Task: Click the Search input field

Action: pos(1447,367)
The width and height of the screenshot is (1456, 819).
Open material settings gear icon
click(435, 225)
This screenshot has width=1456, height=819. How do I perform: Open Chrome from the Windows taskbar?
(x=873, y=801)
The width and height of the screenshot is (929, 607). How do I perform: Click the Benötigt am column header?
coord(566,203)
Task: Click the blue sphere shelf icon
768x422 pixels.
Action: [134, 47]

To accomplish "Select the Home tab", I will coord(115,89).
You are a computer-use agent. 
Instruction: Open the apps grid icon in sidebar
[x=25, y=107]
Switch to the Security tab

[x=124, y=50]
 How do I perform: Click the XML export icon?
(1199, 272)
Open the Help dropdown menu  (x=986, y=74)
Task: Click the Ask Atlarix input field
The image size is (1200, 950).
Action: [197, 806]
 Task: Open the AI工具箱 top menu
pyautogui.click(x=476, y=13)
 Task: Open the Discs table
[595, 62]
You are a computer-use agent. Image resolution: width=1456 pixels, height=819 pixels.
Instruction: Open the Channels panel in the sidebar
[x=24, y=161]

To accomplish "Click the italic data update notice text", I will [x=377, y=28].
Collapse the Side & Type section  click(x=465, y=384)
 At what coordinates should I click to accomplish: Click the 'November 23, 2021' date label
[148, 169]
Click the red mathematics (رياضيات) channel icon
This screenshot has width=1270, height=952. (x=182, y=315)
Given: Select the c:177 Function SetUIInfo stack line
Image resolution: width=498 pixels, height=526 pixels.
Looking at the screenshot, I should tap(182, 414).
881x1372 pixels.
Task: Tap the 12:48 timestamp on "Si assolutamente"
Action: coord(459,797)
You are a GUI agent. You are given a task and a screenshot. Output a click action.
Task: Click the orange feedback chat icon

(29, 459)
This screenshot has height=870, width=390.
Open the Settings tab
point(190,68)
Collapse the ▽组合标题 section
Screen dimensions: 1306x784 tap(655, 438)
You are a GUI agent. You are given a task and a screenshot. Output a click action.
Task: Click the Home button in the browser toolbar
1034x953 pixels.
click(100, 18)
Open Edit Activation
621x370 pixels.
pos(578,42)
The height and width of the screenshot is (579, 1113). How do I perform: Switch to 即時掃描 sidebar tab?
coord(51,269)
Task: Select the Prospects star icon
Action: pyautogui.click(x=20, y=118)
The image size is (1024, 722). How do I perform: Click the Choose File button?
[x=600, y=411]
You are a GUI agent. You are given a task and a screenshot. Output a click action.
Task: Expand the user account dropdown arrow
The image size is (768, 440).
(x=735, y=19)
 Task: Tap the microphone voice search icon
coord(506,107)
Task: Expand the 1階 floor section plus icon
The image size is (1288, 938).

#####

EXERCISE - Put the lines from the start of the items above up to and including the line with "[x=24, y=161]" into a Markdown table with the columns "Number" and "Content", one line per row and blank lines left out.

PROBLEM SOLUTION -
| Number | Content |
|---|---|
| 1 | Task: Click the Search input field |
| 2 | Action: pos(1447,367) |
| 3 | The width and height of the screenshot is (1456, 819). |
| 4 | Open material settings gear icon |
| 5 | click(435, 225) |
| 6 | This screenshot has width=1456, height=819. How do I perform: Open Chrome from the Windows taskbar? |
| 7 | (x=873, y=801) |
| 8 | The width and height of the screenshot is (929, 607). How do I perform: Click the Benötigt am column header? |
| 9 | coord(566,203) |
| 10 | Task: Click the blue sphere shelf icon |
| 11 | 768x422 pixels. |
| 12 | Action: [134, 47] |
| 13 | To accomplish "Select the Home tab", I will coord(115,89). |
| 14 | You are a computer-use agent.  |
| 15 | Instruction: Open the apps grid icon in sidebar |
| 16 | [x=25, y=107] |
| 17 | Switch to the Security tab |
| 18 | [x=124, y=50] |
| 19 |  How do I perform: Click the XML export icon? |
| 20 | (1199, 272) |
| 21 | Open the Help dropdown menu  (x=986, y=74) |
| 22 | Task: Click the Ask Atlarix input field |
| 23 | The image size is (1200, 950). |
| 24 | Action: [197, 806] |
| 25 |  Task: Open the AI工具箱 top menu |
| 26 | pyautogui.click(x=476, y=13) |
| 27 |  Task: Open the Discs table |
| 28 | [595, 62] |
| 29 | You are a computer-use agent. Image resolution: width=1456 pixels, height=819 pixels. |
| 30 | Instruction: Open the Channels panel in the sidebar |
| 31 | [x=24, y=161] |